=======================[ JonSharp.net:70:baremetal_mac... ]===========
       
       I've been tinkering with 68000 assembly off and on (mostly off) over
       the past decade and one of my favorite projects is my progressive
       attempts at bare-metal (non-Toolbox) programming my Macintosh Plus.
       I've been revisiting this idea again more recently and really want to
       push this idea further.  In the meantime, enjoy the following two
       installments originally posted on my blog:
       
        ## Bare-metal Macintosh Programming - Part 1
       
       The original compact Macintoshes (128k, 512k, and Plus) have long been
       a subject of my collection and study, but after acquiring a Canon Cat,
       I began to see the Mac in a slightly new light. The original Macintosh
       may be a truly unique blend of hardware and software engineering, but
       what if you looked at the Mac only for its hardware?
       
       If you know the Mac, you know that it was innovative in large part
       because of its ROM. The Toolbox functions of the ROM really made the
       Mac what it was. As a result, The MacOS (System) software is
       inextricably linked to the ROM code, and the two work together in a
       clever balance of pointers and patched code. This cleverness and tight
       engineering allowed the Mac to do a lot with its relatively meager
       resources.
       
       But what if you threw out the ROM and its Toolbox? The Mac might start
       to look not too different from other 68000-based personal computers of
       its time.  What would you do if someone handed you a Macintosh with no
       available software? What if you were tasked with designing an
       operating system for this new (rather limited) 68000-based box? How
       would you start? Would you attempt to emulate windowing systems from
       expensive contemporaries like the Lisa and Alto? Would you take a
       simpler approach? Maybe something more like the DOSes of the day?
       
       And what about today? What features would you include? Maybe a nice,
       lightweight IP stack? (lwIP) How much functionality could you squeeze
       into a replacement ROM? I began to wonder what I could get my old Mac
       to do with the benefit of modern toolchains and open-source stacks
       and kernels. Relying on all of the available documentation, the
       original Macintosh becomes a blank slate for our imagination.
       
       This first article in my bare-metal Macintosh programming series
       describes my first steps down this road.
       
        ### A proof-of-concept demo
       
       In my search for information on the Macintosh boot process, I ran
       across this Gist [1] that outlines a method for booting arbitrary code
       on a 68k Macintosh – that is, without Mac OS. Bingo. This was the
       starting point I needed to begin exploring my thoughts on alternative
       software/firmware for the Mac.
       
       I decided my first step was to develop the simplest demo I could think
       of that would show off some of the Mac’s hardware while compact enough
       to fit into the boot sector (first 1K) of a floppy. So I set out to
       build a simple bare-metal Macintosh demo written in 68k assembly that
       displays my own smiling face on the machine’s 1-bit framebuffer.
       
       I targeted the Macintosh Plus for the extra RAM and becuase Mini vMac
       emulates it by default, but the code should run fine on the 128k/512k
       as well, now that I’m using the ROM vector to get the frambuffer
       start address. The 68000 of these original Macintosh models makes
       them feel a lot like modern embedded systems.
       
       Here’s the result:
       
 (IMG) It Works!
       
       (I used The Gimp to create my 1-bit bitmap code block)
       
       And on to how it works…
       
        ### The Code
       
       The code listing follows below. (missing only the full bitmap data)

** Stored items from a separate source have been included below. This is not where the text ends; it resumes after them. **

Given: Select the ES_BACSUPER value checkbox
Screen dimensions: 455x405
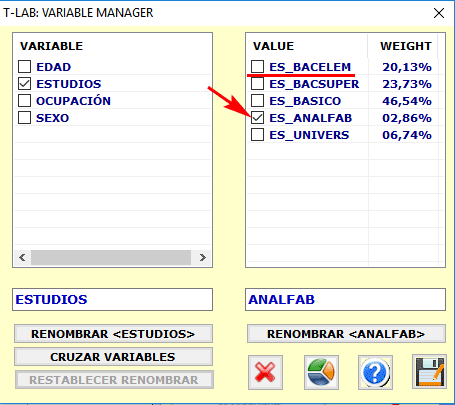Looking at the screenshot, I should (x=257, y=84).
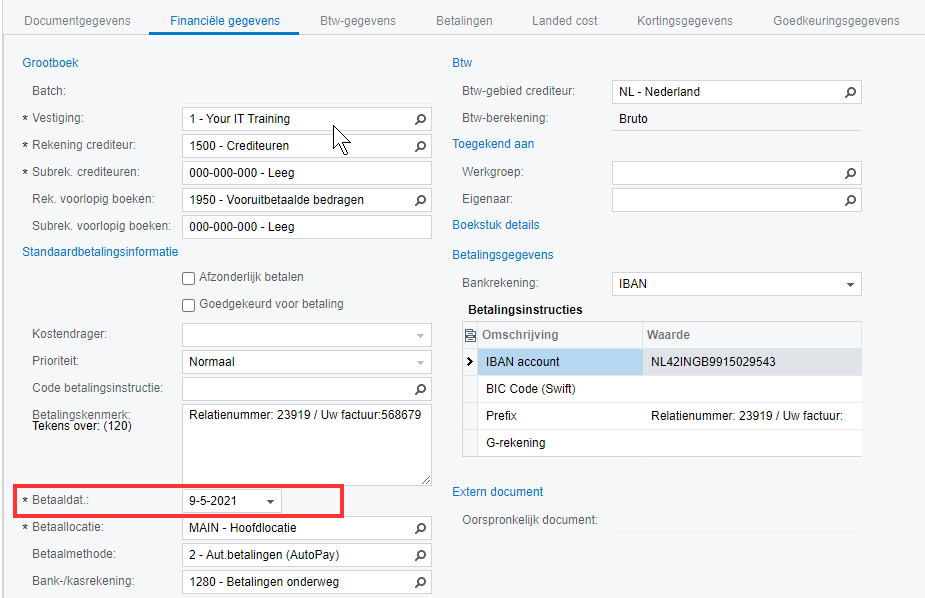The width and height of the screenshot is (925, 598).
Task: Switch to the Btw-gegevens tab
Action: [x=357, y=21]
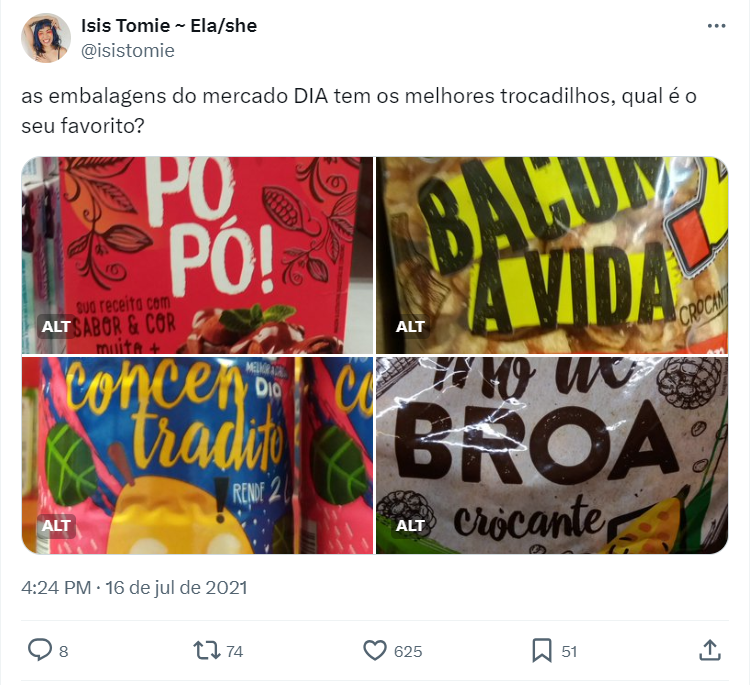Open the concentradito juice package image
The width and height of the screenshot is (750, 685).
coord(197,455)

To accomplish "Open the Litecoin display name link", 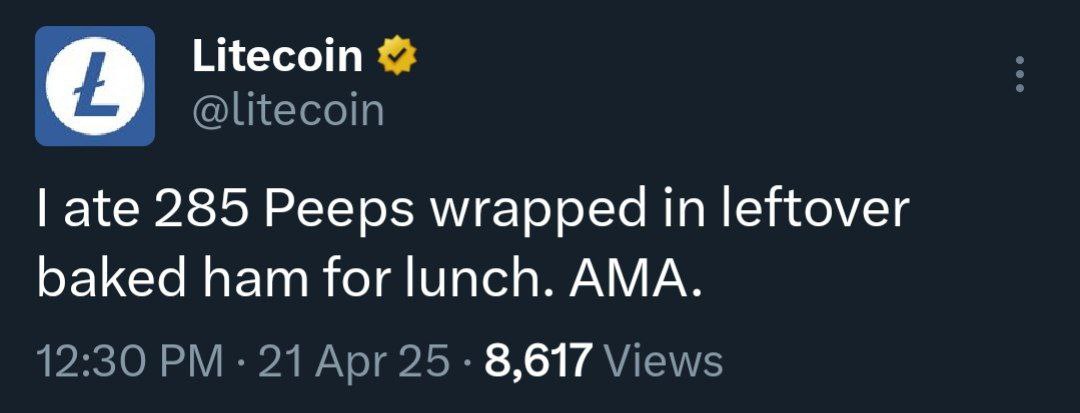I will [x=277, y=56].
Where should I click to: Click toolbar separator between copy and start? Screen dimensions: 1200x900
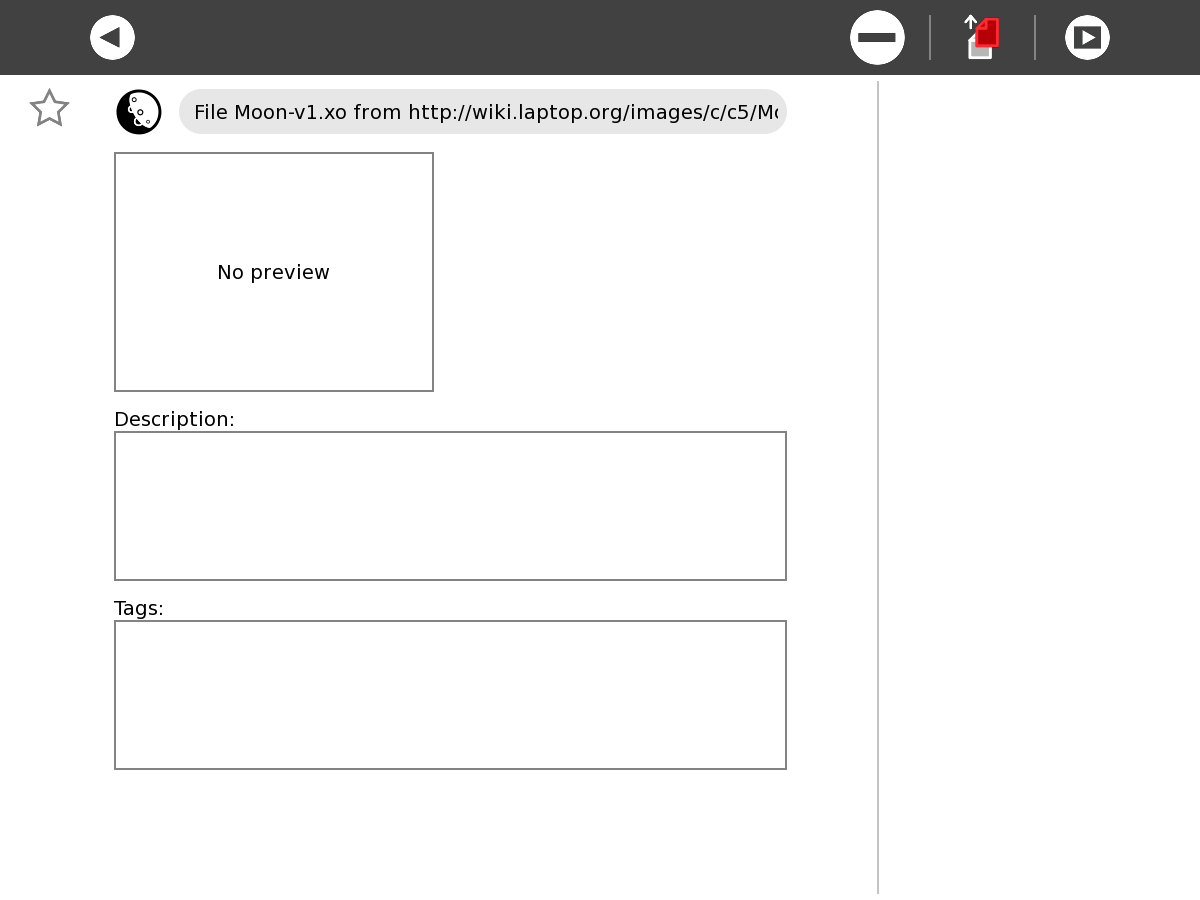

       The necessary boot block header was borrowed from the Emile project
       and is based on the Inside Macintosh documentation.
       
       The startup code in the Macintosh ROM eventually loads the first
       1024 bytes off of the disk and this bootblock is then responsible for
       bootstrapping the OS. (or other arbitrary code such as our
       framebuffer demo)
       
       The code itself is rather simple, basic memory copy loops,
       responsible for clearing the entire display (white) and copying the
       bitmap data onto the center of the screen. You may notice that the
       Mac’s characteristic rounded corners are of course no longer visible.
       
       At the end is an endless loop, producing a subtle animation effect.
       
 (TXT) HappyJonDemoListing
       
        ### A modern toolchain
       
       Since 68k still lives on, it is an architecture well-supported by
       GCC, allowing us to use a familiar toolchain. I’ve tested several
       68k GCC toolchains built using crosstool-ng, across several host
       platforms. (most recently using my venerable chip) [2] A quick way to
       get started on Windows is to get a pre-built toolchain here. [3]
       
       A simple Makefile is responsible for producing the binary output
       that can be placed directly onto a disk, or booted directly using
       an accurate Mac emulator like Mini vMac:
       
        > cd HappyJon
        > make
        > <vMac_path>/Mini\ vMac floppy.img
       
       
        ### Clone, Build, Fork
       
       You can check out the code in my HappyJon public repository. [4]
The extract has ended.